The German regulator’s warning last year on the financial instability of Pensionskassen was “a wake-up call” to the sector, according to Götz Neumann, chairman of the board at the €2.5bn Pensionskasse for Wacker Chemie.
Speaking at the Handelsblatt occupational pension fund conference in Berlin this month, Neumann described BaFin’s warning as tantamount to “a beneficial shock for some companies”.
In May last year the regulator’s announcement that some of Germany’s 130 Pensionskassen were in poor financial health sent shock waves around the industry, with some accusing BaFin of scaremongering and causing uncertainty among pension savers.
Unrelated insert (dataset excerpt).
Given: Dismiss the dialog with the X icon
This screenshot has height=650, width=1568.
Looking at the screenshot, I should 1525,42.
At the time, Frank Grund, head of the BaFin department overseeing Pensionskassen, highlighted the major impact that low interest rates had on pension vehicles with guarantees, warning that “without additional capital some Pensionskassen will no longer be able to operate at full capacity”.
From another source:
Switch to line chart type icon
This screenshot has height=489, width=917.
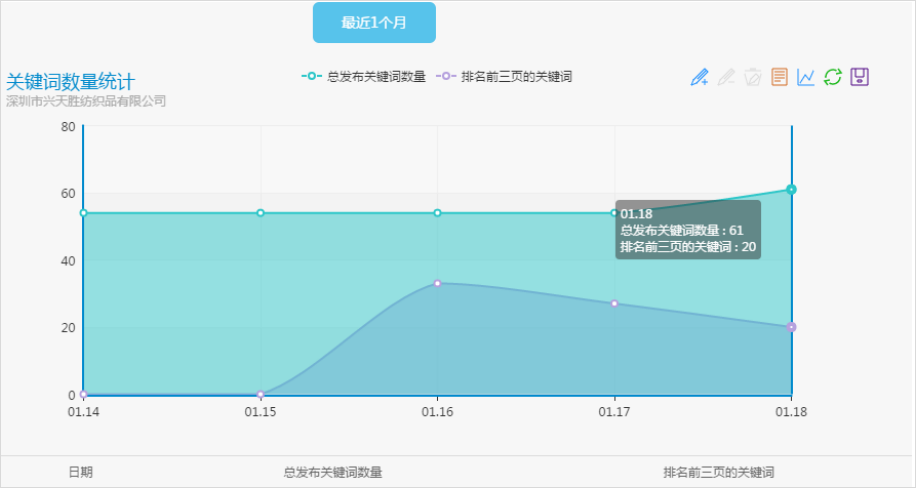click(x=806, y=77)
Wacker Chemie’s Neumann said at the conference: “We had to react spontaneously that afternoon to explain the situation to our members. So for us it was more of an irritation as we have a strong sponsor company with which we are in continuous talks about the financial situation.”
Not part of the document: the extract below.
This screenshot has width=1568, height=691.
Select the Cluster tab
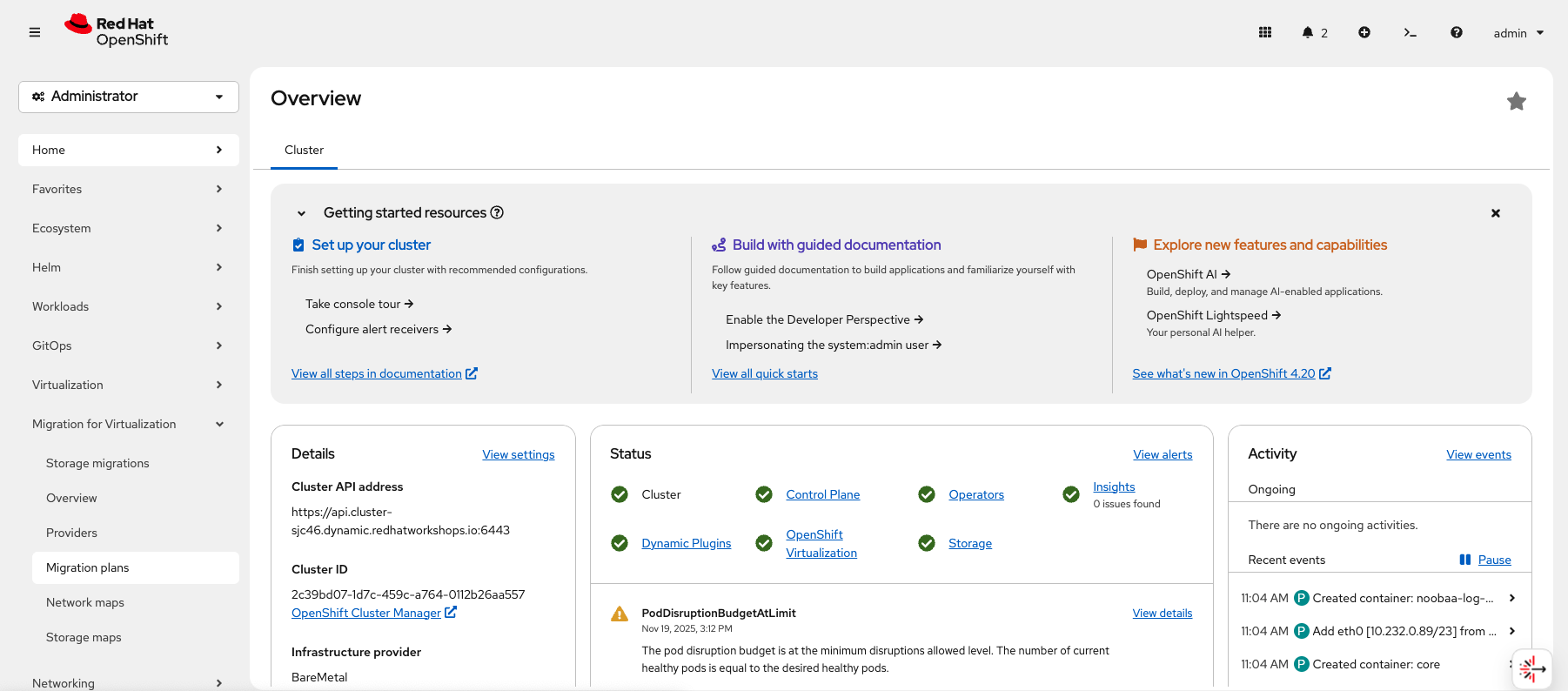[x=304, y=150]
However, he added that not all of his peers were that lucky, and that some companies or other plan sponsors “who had known about the crisis but did not take action”.
“Many smaller Pensionskassen were able to take the BaFin’s warning to their sponsors to put pressure on them,” he said.
At the end of last year, BaFin took the unprecedented step of closing the Caritas Pensionskasse to new business because of solvency issues. It subsequently confirmed that 54 Pensionskassen were under “close watch”.
Since then, this number has come down to around 30, with some still having to report quarterly to the supervisor. Neumann said this reduction in Pensionskassen at an immediate risk could be in part because of BaFin’s warning.
Meanwhile, Neumann also criticised the regulator’s approach to limits on allocations to so-called risky assets or illiquid investments.
“We know better than the BaFin how asset allocation works and we could increase our returns if we had more leeway,” he argued.
Neumann added that, with a strong sponsor backing the asset allocation, some Pensionskassen should “be given the chance to earn money on the market rather than the company having to issue cash injections”.